Monitoring

The US Centers for Disease Control and Prevention (CDC) recommends that a test of cure is not needed for people who receive a diagnosis of uncomplicated urogenital gonorrhoea who are treated with any of the recommended or alternative regimens.[1]​ Patients who are given a specific diagnosis of chlamydia, gonorrhoea, or trichomonas should be re-tested 3 months after treatment, as rates of re-infection are reported to be high, regardless of whether their sex partners were treated. Pregnant women should be re-tested to ensure cure, preferably with a nucleic acid amplification test (NAAT) such as ligase chain reaction or polymerase chain reaction of urethral discharge and/or urine sediment. Chlamydia test of cure is recommended 4 weeks after treatment, with a re-test at 3 months. Re-test for gonorrhoea is recommended at 3 months.[1]

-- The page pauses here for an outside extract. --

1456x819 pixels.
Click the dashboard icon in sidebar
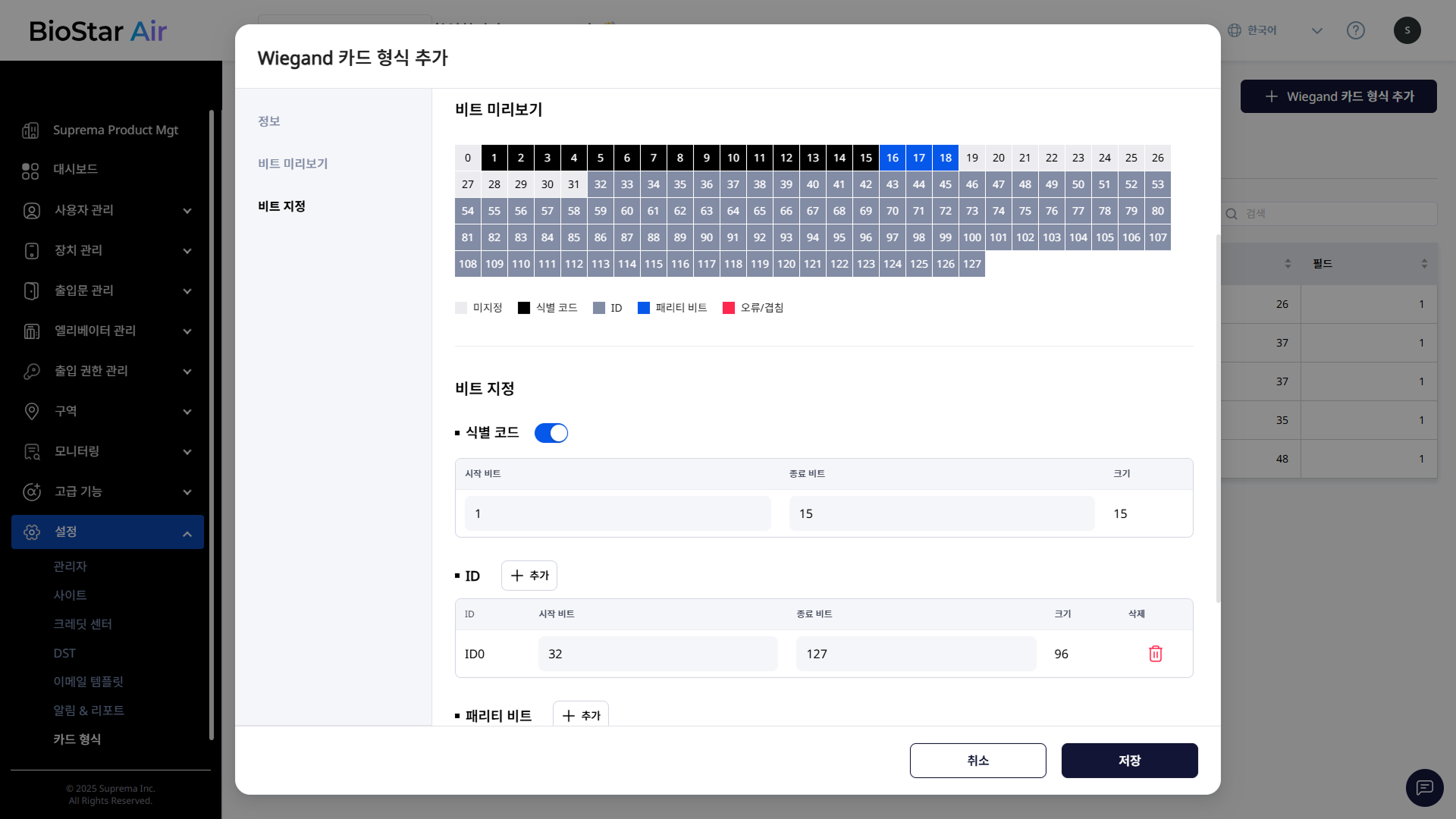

In presence of recurrent or persistent urethritis, objective signs should be documented because symptoms alone should not warrant retreatment. Patients may be retreated with their initial regimen if they did not complete it or they were exposed to an untreated sex partner. Treatment failure should be considered in patients whose symptoms do not resolve in 3 to 5 days after appropriate treatment and who report no sexual contact during the post-treatment period, and in patients with a positive test of cure (i.e., positive culture >72 hours or NAAT >7 days after receiving recommended treatment) and who report no sexual contact during the post-treatment period. Treatment failures should prompt consultation with an infectious disease specialist and in many countries such cases should be reported to government health authorities.[1] As a last step for refractory cases, rare causes such as herpetic urethritis should be ruled out.